***** Supplied data

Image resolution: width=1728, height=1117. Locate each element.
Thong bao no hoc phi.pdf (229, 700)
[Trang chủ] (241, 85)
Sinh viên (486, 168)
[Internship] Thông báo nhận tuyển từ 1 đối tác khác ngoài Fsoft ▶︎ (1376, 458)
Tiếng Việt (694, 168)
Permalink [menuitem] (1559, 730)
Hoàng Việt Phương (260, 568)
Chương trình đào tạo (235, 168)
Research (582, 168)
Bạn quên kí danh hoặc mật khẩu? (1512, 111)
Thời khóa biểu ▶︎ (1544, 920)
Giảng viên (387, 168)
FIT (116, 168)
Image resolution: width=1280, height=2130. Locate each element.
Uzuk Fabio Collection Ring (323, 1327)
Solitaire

**********

__Work instruction__. Type out the records above again, exactly the same.

__Task solution__.
Image resolution: width=1728, height=1117. Locate each element.
Thong bao no hoc phi.pdf (229, 700)
[Trang chủ] (241, 85)
Sinh viên (486, 168)
[Internship] Thông báo nhận tuyển từ 1 đối tác khác ngoài Fsoft ▶︎ (1376, 458)
Tiếng Việt (694, 168)
Permalink [menuitem] (1559, 730)
Hoàng Việt Phương (260, 568)
Chương trình đào tạo (235, 168)
Research (582, 168)
Bạn quên kí danh hoặc mật khẩu? (1512, 111)
Thời khóa biểu ▶︎ (1544, 920)
Giảng viên (387, 168)
FIT (116, 168)
Image resolution: width=1280, height=2130. Locate each element.
Uzuk Fabio Collection Ring (323, 1327)
Solitaire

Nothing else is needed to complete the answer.